Generically, market share is driven by the breadth of the company’s product line and management’s willingness to sacrifice profits. An expanded product line implies a larger asset base. Profits fall because of price cuts, expanded inventory carrying costs (to avoid stock-outs) , and increased SG&A expenditures.
When it stands alone, market share drives managers towards destructive behaviors. Of course, demand increases, and if the company can at least break even, at some point in the future the company will be significantly larger than its competitors. Management will increase margins, sacrificing some of its demand for profits.
Given our starting balance sheet, how would market share alone affect management behavior?

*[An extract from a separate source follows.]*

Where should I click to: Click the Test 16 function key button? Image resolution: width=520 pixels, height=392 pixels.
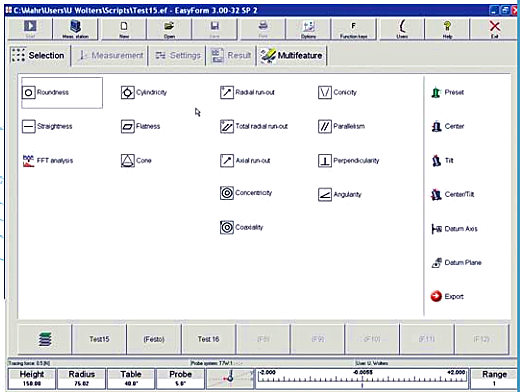pyautogui.click(x=208, y=339)
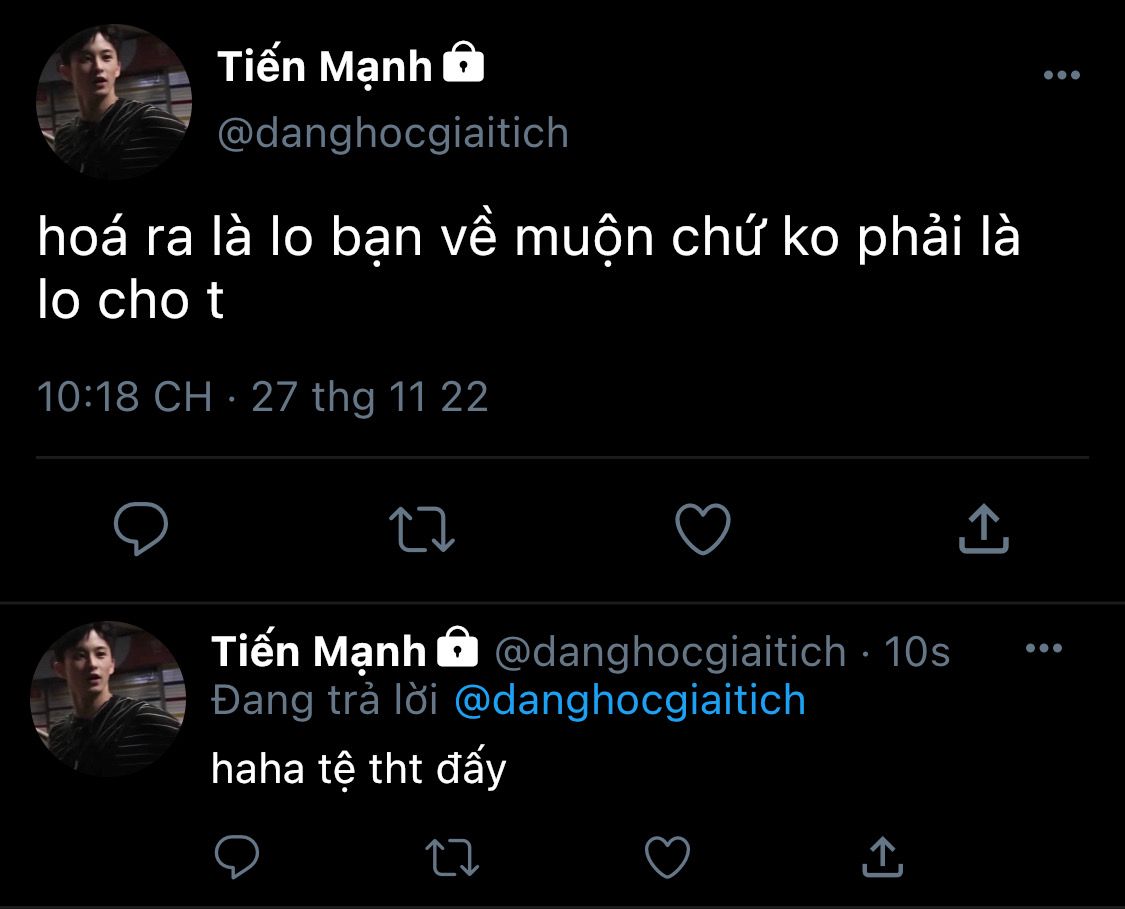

If we double the asset base, the net effect might look like this:
Assets Doubled To Emphasise Market Share
ASSETS | LIABILITIES & OWNER'S EQUITY | |||
Cash | $8,000 | Accounts Payable | $14,000 | 7.0% |
Accounts Receivable | $27,000 | Current Debt | $24,000 | 12.0% |
Inventory | $40,000 | Long Term Debt | $88,000 | 44.0% |
Total Current Assets | $75,000 | Total Liabilities | $126,000 | 63.0% |
Plant and equipment | $169,000 | Common Stock | $45,000 | 22.5% |
Accum. Depreciation | ($44,000) | Retained Earnings | $29,000 | 14.5% |
Total Fixed Assets | $125,000 | Total Equity | $74,000 | 37.0% |
Total Assets | $200,000 | Total Liab. & O. E. | $200,000 | 100.0% |
Note the trade-offs with other performance measures. We are increasing assets, using a modest increase in equity and heavy leverage. Profits are zero. Dividends are zero. Stock is diluted.
The implications for other performance measures include:
Of course, the company hopes to suddenly restore profits near the end of the simulation. If they can, all of the performance measures will turn sharply upwards in the end game. Further, in destroying their own profitability, they have also destroyed their competitors. If they can get “big” while competitors stay small (possible, since competitors would seek a profit) , they can sacrifice a small amount of share in the end game for a sizeable, albeit late, profit.
The board of directors will almost always impose other performance measures. Applying market share alone is a recipe for self-destruction. Used in concert with cumulative profit, management will feel schizophrenic, but will see a common theme of fast growth.